当院のある茨城県つくば市は、緑が豊富なため、ノミや特にマダニが多いため、
フィラリアの予防薬と一緒にノミ、マダニ予防薬も含むオールインワンタイプの予防薬を推奨しております。

②スポットタイプ:
皮膚に塗布するタイプの予防薬。
飲み薬タイプのお薬を内服するのが難しいワンちゃんや、食物アレルギーがあるワンちゃんが服用されています。

③注射タイプ:
1年に1回の注射で予防できる長期型の予防薬です。

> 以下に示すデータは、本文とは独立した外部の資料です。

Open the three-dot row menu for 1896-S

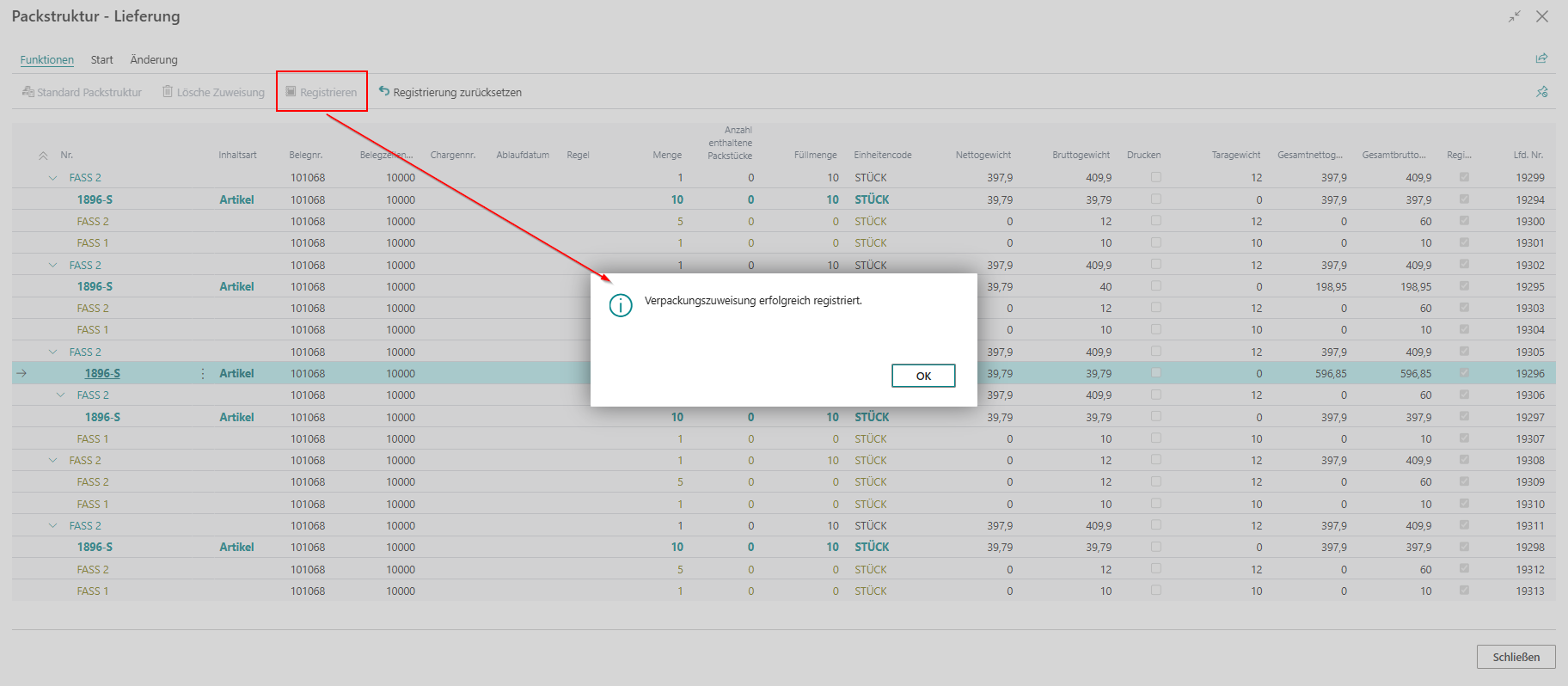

1年に1回の注射で、フィラリアの予防はできますが、ノミ、マダニの予防は別にする必要があります。
また、混合ワクチンや、狂犬病ワクチンとは同じ日に注射ができません。

フィラリア予防のタイミング

フィラリアの予防時期として、当院では5月〜12月の8ヶ月間を推奨しております。
フィラリアの寄生虫の特徴として、蚊に刺されてから1ヶ月以内に駆虫をすれば、フィラリアが心臓にまで到達して寄生することを防げます。
当院のある茨城県つくば市では、蚊が4月中旬から発生して、11月中旬まで出現しています。
そのため、当院では、蚊が出現してから1ヶ月以内の5月から、
蚊がいなくなってからの1ヶ月以内の12月までフィラリアの予防薬を投薬することを推奨しております。
今後、暖冬のため冬も蚊が出現する場合には、一年中フィラリア予防が必要になる可能性もあります。

犬猫の予防・健康診断についてはこちら

フィラリア予防に関するよくある質問

Q.フィラリア予防薬はどのくらいの頻度で与えるべきですか?

A.当院では、毎年5月から12月の8ヶ月間、毎月1回の投薬をおすすめしております。

Q.猫にもフィラリア予防が必要ですか?

A.室内のみで飼育している猫ちゃんでも、フィラリアに感染してしまうことも報告されているため、
当院では猫ちゃんのフィラリア予防もおすすめしております。

Q.フィラリア予防薬を使わなかった場合、どうなりますか?

A.フィラリアの予防をされず、フィラリアに感染してしまった場合には、適切な治療を行わなければ、心臓病(弁膜症)になって亡くなってしまうので、フィラリアの予防は必ず実施して頂くことをおすすめしております。

まとめ

フィラリア症は、犬や稀に猫にも感染する危険な寄生虫病です。
蚊を媒介に感染し、進行すると心臓や肺に深刻な影響を与えることがあります。
しかし、フィラリア症は予防が可能な病気であり、毎月の予防薬の投与によって効果的に防ぐことができます。
犬だけでなく、室内飼いの猫にも予防が推奨されるため、飼い主として大切な家族を守るためにも、しっかりとしたフィラリア対策を行いましょう。